At the line with "Task: Go to previous disk with left arrow", start copying; carry on through the last line of the material below, exactly as written, and stop there.

GIVEN DATA: Begin

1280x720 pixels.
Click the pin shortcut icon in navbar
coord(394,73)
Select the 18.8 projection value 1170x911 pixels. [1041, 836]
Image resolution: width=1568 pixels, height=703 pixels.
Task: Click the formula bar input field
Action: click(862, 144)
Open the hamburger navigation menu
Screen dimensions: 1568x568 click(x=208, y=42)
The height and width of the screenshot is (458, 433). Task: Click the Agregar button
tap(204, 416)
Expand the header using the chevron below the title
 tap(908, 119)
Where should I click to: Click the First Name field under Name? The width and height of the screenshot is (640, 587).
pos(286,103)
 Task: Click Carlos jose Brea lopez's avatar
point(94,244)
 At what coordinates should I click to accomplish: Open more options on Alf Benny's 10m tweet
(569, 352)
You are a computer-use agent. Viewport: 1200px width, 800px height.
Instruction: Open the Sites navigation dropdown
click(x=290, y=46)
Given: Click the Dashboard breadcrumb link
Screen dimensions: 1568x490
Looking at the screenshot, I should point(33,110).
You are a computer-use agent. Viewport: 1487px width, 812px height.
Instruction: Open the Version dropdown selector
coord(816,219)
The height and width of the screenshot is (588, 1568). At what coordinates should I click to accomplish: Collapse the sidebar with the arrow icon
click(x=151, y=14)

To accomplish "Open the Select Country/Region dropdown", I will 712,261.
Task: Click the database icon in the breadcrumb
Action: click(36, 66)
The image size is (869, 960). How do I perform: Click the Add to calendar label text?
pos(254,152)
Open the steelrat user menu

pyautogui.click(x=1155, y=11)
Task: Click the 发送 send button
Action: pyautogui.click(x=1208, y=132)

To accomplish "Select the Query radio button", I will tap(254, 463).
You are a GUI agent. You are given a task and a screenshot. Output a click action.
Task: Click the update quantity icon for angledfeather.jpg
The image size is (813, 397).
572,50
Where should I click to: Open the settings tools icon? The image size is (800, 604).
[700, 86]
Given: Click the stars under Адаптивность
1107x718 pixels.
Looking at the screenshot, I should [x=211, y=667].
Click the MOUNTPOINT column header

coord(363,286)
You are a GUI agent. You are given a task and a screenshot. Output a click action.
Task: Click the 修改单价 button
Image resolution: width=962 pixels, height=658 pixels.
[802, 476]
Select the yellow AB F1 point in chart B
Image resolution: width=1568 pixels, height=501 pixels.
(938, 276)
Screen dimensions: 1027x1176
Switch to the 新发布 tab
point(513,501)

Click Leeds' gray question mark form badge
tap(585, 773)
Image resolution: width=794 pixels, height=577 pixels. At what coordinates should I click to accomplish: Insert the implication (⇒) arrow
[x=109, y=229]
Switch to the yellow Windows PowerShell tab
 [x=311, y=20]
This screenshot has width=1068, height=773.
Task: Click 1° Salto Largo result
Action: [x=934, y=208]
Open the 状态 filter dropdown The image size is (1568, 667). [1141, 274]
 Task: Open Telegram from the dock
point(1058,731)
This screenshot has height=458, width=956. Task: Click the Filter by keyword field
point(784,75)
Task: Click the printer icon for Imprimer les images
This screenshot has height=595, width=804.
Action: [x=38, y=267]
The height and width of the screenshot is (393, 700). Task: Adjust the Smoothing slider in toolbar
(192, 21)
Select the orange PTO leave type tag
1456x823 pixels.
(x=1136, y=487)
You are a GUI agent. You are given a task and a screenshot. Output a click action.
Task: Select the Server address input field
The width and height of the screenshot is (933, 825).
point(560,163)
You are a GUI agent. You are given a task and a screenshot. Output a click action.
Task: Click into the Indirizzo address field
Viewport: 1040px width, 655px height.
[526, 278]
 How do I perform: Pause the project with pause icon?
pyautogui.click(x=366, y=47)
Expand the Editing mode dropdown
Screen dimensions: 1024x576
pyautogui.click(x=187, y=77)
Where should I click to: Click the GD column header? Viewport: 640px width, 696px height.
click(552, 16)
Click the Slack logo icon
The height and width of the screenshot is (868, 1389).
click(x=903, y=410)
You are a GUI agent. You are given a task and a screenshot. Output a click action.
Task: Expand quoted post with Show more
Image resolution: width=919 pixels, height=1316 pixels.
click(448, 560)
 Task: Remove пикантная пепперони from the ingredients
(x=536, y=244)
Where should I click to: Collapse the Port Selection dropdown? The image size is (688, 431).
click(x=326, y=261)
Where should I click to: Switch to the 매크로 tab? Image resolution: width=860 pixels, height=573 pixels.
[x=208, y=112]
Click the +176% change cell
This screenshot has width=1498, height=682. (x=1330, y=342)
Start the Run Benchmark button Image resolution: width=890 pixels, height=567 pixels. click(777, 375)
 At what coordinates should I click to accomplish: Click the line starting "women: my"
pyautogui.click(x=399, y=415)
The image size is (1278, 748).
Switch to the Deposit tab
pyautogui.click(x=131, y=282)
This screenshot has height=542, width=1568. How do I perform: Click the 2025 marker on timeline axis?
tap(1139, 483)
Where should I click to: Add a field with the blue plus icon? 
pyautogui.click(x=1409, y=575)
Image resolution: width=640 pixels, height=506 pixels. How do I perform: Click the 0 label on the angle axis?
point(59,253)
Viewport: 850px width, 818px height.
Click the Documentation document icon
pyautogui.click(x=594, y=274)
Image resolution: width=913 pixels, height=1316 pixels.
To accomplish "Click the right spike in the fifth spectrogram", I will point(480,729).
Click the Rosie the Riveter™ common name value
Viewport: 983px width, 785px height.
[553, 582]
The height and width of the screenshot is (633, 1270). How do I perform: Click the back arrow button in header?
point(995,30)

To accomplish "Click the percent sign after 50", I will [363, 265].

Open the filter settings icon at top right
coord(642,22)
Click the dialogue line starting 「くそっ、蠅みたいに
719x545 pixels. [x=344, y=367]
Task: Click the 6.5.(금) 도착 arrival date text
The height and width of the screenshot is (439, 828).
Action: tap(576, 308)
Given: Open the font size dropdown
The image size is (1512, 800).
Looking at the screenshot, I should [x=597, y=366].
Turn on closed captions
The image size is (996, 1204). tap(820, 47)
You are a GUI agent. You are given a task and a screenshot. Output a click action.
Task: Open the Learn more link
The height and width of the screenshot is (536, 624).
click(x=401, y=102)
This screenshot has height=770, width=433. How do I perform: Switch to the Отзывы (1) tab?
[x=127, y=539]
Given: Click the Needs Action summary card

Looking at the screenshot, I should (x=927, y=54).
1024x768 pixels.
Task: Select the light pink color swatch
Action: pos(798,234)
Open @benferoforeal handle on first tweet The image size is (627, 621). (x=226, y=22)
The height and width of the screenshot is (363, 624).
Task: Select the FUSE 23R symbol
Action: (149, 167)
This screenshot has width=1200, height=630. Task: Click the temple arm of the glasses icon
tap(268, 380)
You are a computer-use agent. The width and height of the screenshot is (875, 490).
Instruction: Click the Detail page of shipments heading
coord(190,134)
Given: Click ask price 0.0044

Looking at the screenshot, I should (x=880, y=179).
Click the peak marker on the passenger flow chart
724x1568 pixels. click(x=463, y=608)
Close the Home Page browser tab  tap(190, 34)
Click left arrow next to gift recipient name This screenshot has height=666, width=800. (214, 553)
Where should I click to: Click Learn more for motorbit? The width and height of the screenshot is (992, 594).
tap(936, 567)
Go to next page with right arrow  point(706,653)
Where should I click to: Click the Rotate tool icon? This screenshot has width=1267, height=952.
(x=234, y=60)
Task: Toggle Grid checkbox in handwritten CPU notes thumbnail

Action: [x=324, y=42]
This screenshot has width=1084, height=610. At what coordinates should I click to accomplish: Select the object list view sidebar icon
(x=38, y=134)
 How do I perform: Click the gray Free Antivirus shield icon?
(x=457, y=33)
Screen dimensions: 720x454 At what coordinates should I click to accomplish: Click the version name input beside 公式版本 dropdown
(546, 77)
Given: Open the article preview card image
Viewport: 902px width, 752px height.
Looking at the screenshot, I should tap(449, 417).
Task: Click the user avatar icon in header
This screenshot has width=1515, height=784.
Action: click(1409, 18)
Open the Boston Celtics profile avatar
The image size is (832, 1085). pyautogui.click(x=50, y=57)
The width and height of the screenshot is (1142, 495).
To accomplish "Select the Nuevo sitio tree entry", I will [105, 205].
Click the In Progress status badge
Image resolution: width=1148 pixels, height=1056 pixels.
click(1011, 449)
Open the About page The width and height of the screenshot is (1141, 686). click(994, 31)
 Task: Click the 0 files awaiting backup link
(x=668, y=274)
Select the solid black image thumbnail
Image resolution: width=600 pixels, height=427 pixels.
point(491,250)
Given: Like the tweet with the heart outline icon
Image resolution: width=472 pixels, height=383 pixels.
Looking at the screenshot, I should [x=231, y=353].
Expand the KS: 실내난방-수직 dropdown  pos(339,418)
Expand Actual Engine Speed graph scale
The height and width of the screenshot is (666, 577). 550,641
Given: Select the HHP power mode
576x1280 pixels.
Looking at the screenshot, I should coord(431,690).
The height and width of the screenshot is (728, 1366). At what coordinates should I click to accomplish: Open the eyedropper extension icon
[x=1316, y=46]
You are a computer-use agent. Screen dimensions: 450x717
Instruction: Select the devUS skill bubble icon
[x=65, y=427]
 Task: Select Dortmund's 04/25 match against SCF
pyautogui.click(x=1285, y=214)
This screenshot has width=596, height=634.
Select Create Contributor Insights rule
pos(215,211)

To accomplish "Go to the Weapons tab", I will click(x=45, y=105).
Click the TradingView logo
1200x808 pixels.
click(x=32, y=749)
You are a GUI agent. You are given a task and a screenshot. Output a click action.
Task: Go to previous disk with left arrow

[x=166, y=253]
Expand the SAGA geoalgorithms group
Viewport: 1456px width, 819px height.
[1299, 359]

GIVEN DATA: End

FINISHED EXERCISE:
Task: Go to previous disk with left arrow

[x=166, y=253]
Expand the SAGA geoalgorithms group
Viewport: 1456px width, 819px height.
[1299, 359]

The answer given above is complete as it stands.